Task goal: Copy the lines starting at the one containing "You are a GUI" and ending at the one containing "pyautogui.click(x=1382, y=52)", with both of these lines included.

Material for the task:
== Segment start ==
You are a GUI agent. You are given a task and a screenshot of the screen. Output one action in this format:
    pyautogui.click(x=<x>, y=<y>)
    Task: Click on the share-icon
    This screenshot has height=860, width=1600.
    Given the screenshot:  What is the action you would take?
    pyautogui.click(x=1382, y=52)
== Segment end ==
== Segment start ==
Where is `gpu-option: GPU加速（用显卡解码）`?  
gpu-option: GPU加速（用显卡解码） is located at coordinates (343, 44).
== Segment end ==
Response below:
You are a GUI agent. You are given a task and a screenshot of the screen. Output one action in this format:
    pyautogui.click(x=<x>, y=<y>)
    Task: Click on the share-icon
    This screenshot has height=860, width=1600.
    Given the screenshot:  What is the action you would take?
    pyautogui.click(x=1382, y=52)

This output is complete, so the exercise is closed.